Фрагмент текста
+ + + +
Новаторские идеи Делакруа оказали огромное влияние на творчество импрессионистов, которые разделяли стремление своего старшего товарища запечатлеть кипучую жизнь современной Франции. Импрессионистов еще на свете не было, когда Делакруа понял: быстрые, энергичные мазки в какой-то мере могут передать на холсте буйную энергию революционной Франции – надо только точно поймать момент и настроение. Или, как он сам выразился, «если вы не способны набросать прыгающего из окна человека за тот промежуток времени, пока он летит с четвертого этажа на землю, значит, вы никогда не сможете писать великие картины».
Делакруа восхищался экспрессивным мазком испанца Диего Веласкеса (1599–1660), и, как многим художникам-романтикам, ему не было чуждо творчество Шекспира и Байрона. Но его творческую кровь заставил кипеть другой англичанин. Большое полотно «Воз сена» (1821) Джона Констебла (1776–1837), показанное на парижском Салоне 1824 года, произвело на Делакруа огромное впечатление.
+ + + +
Исходные материалы
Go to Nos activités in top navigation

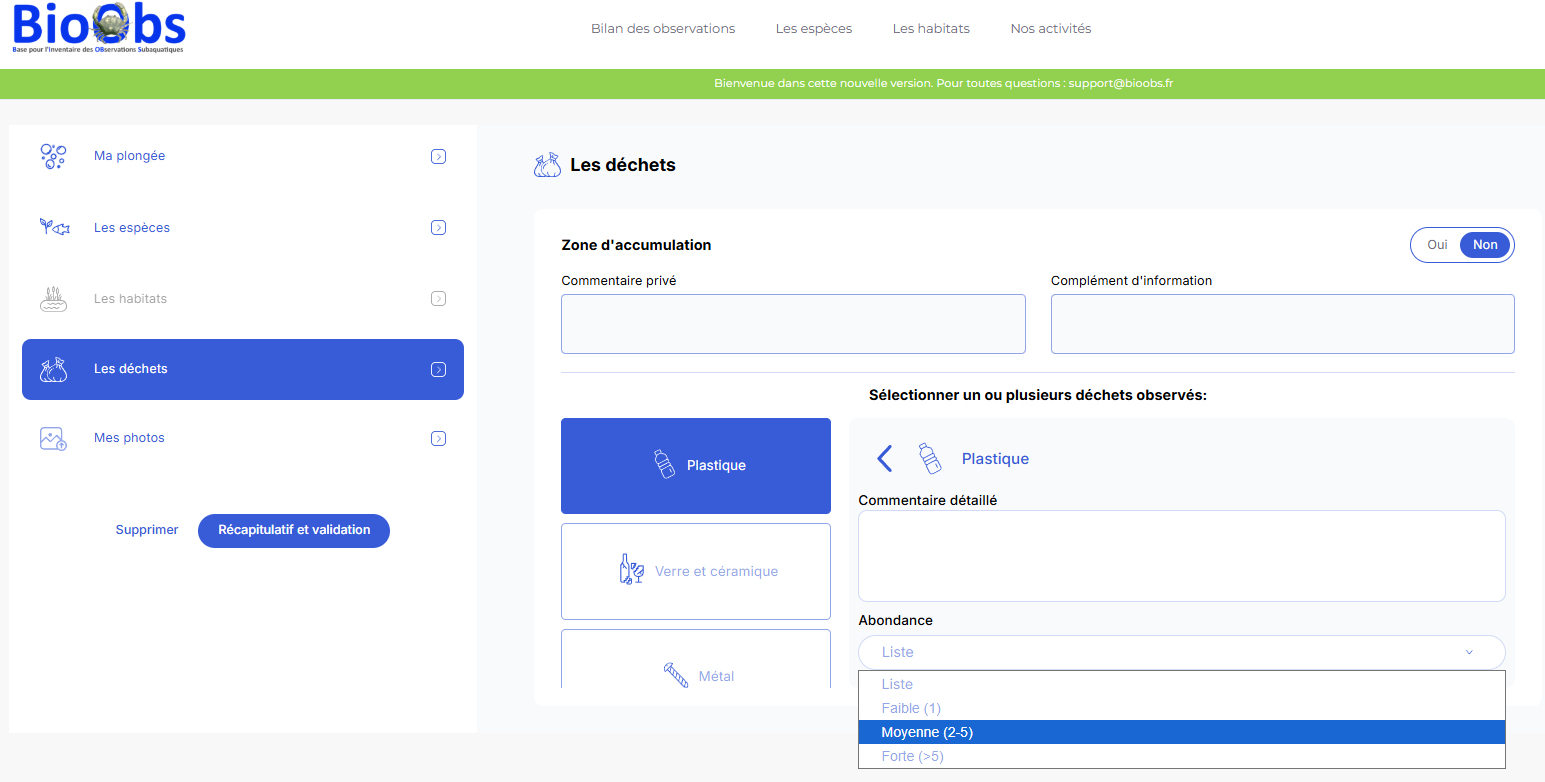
+ + + +
Задания
- a) Какое полотно Джона Констебла, согласно тексту о Делакруа, произвело на художника огромное впечатление?
- b) Допишите текст о Делакруа, начав сразу после его последнего предложения.
Строки к этому отношения не имеют.

Ответы к заданиям
- a) Большое полотно «Воз сена» (1821), показанное на парижском Салоне 1824 года.

- b)
Французскому королю Карлу X так приглянулась эта картина, что он присудил ей золотую медаль, а прочим оставалось лишь восхищаться тем ощущением повседневности, которое Констебл привнес в живопись. Среди этих восхищенных был и Делакруа. То, как Констебл работает со светом, его смелые мазки и непосредственность стали откровением для молодого француза, по достоинству оценившего кажущуюся небрежность, с которой Констебл накладывал краски на холст.
Делакруа тоже хотел писать в подобной экспрессивной манере – абсолютно противоположной тому, что делал его антипод и соотечественник Жан Огюст Доминик Энгр (1780–1867), художник, который раболепно следовал неоклассической линии Академии, разделяя ее привязанность к прошлому и, по мнению Делакруа, постыдно предпочитая живописи ремесло рисовальщика. Свою позицию Делакруа сформулировал так: «Холодная точность не есть искусство… и так называемое самосознание большинства художников является лишь доведенным до совершенства искусством нагонять скуку. Такие люди, если бы могли, с тем же усердием продолжали бы писать и на задней стороне холста».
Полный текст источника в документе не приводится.